Turn the material below into a numbered list with one line per item, skipping blank lines. Leave the pictures out of your list.

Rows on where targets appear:

## Begin

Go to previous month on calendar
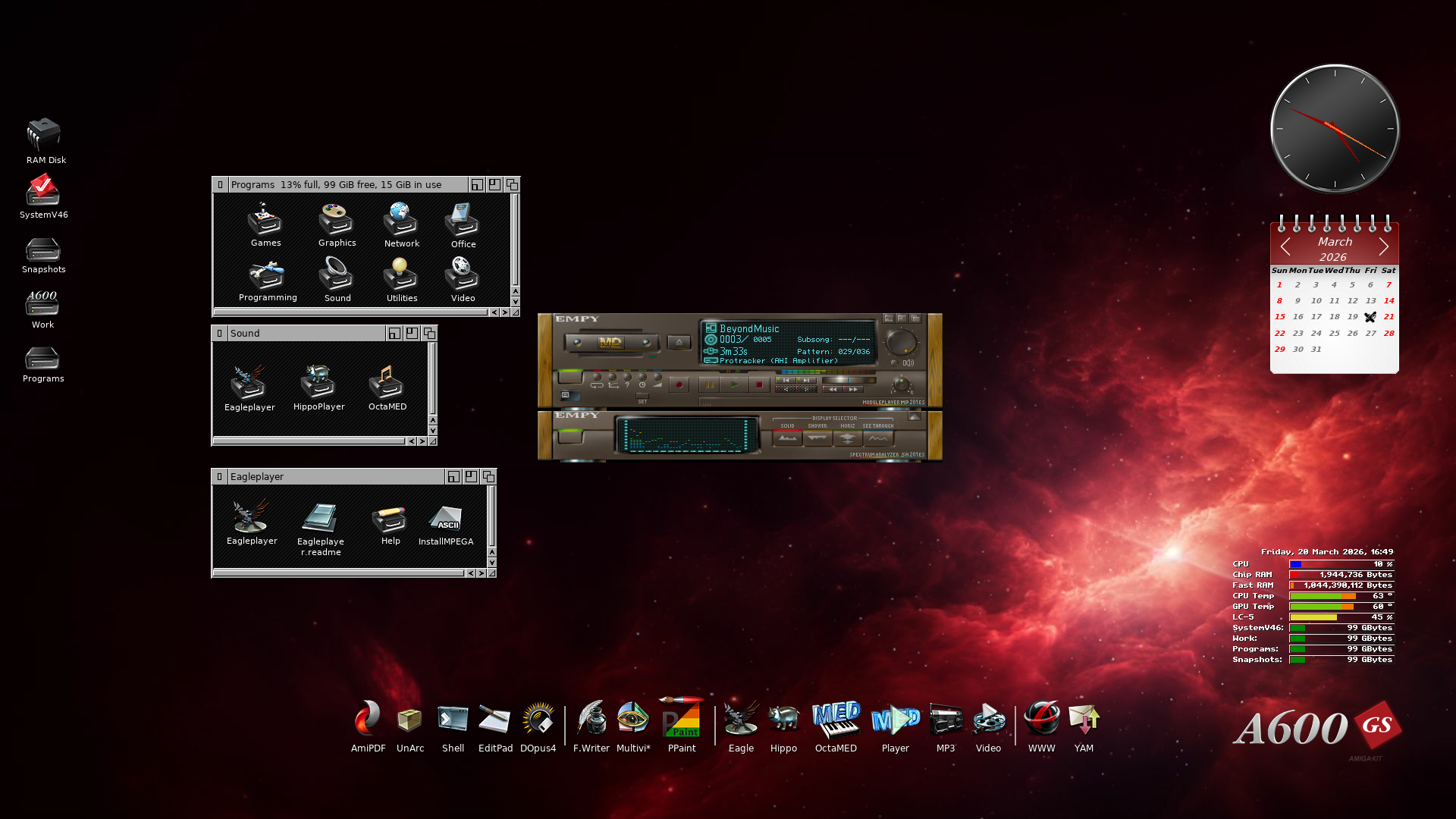Screen dimensions: 1456x819 click(x=1285, y=246)
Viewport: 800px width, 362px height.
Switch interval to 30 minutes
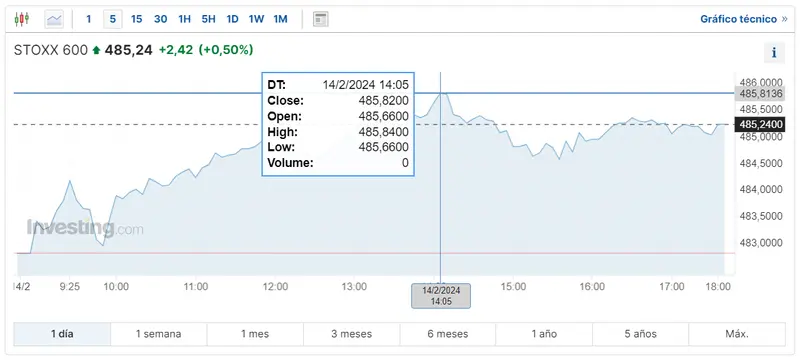tap(160, 19)
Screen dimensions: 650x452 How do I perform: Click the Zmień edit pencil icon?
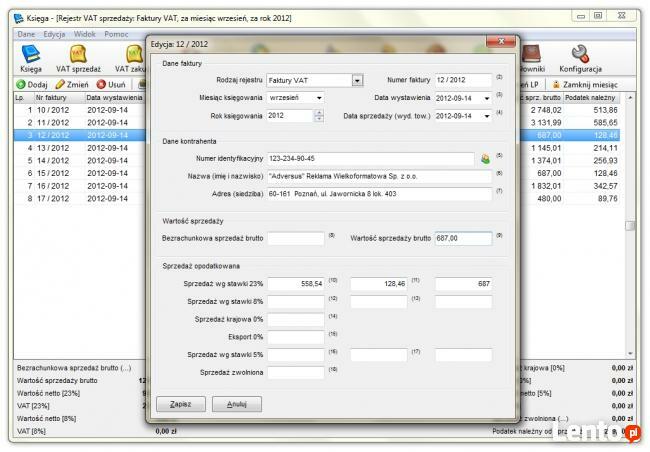pyautogui.click(x=62, y=85)
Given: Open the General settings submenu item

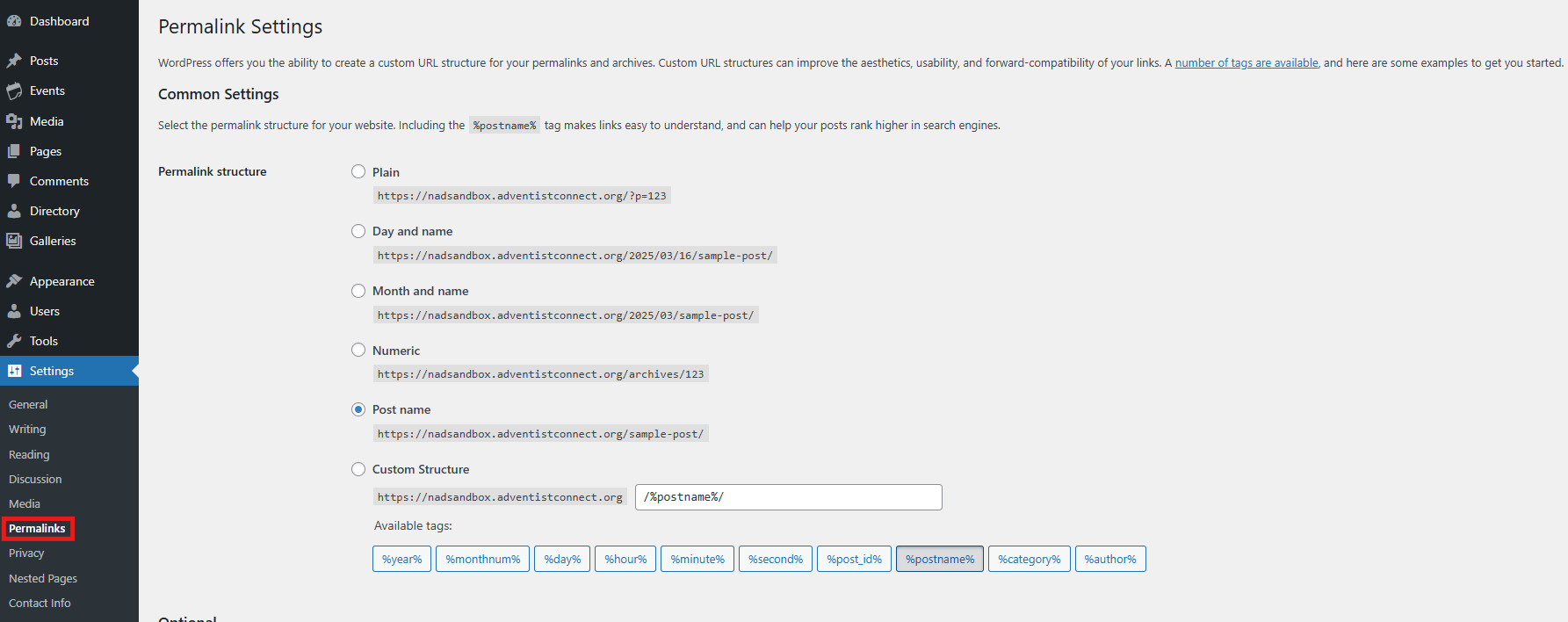Looking at the screenshot, I should 28,404.
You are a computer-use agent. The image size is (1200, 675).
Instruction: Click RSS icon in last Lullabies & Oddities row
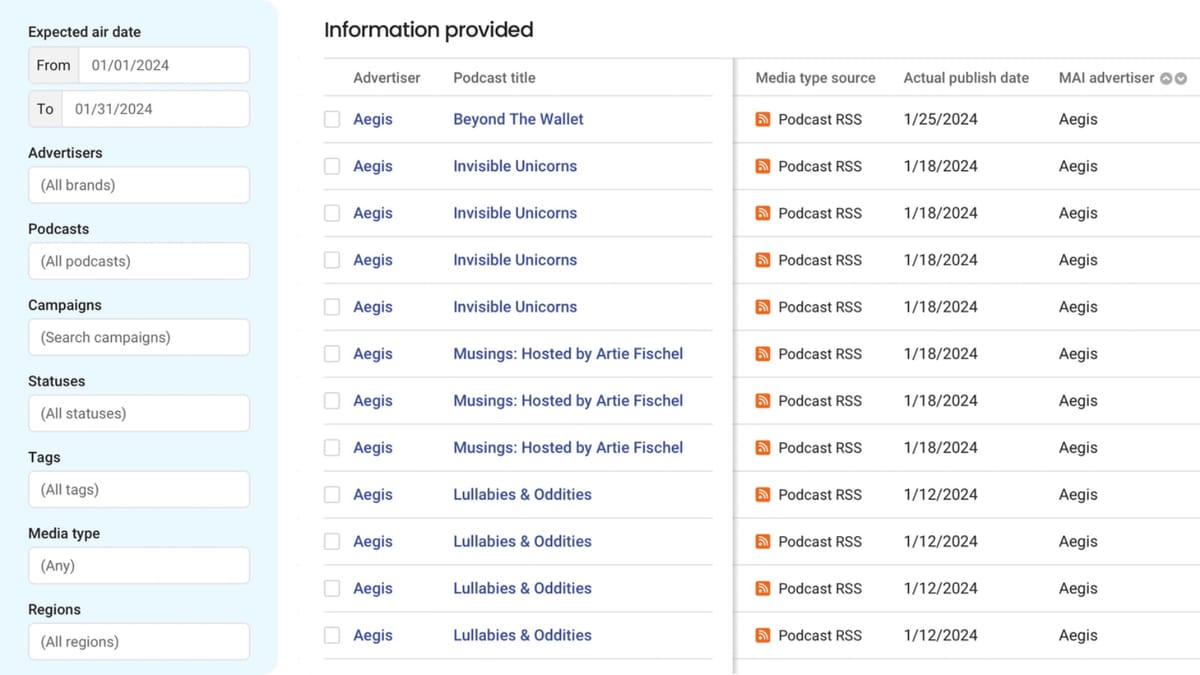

## End

* [Reply]
1. Go to previous month on calendar
2. Screen dimensions: 1456x819 click(x=1285, y=246)
3. Viewport: 800px width, 362px height.
4. Switch interval to 30 minutes
5. tap(160, 19)
6. Screen dimensions: 650x452 How do I perform: Click the Zmień edit pencil icon?
7. pyautogui.click(x=62, y=85)
8. Given: Open the General settings submenu item
9. Looking at the screenshot, I should 28,404.
10. You are a computer-use agent. The image size is (1200, 675).
11. Instruction: Click RSS icon in last Lullabies & Oddities row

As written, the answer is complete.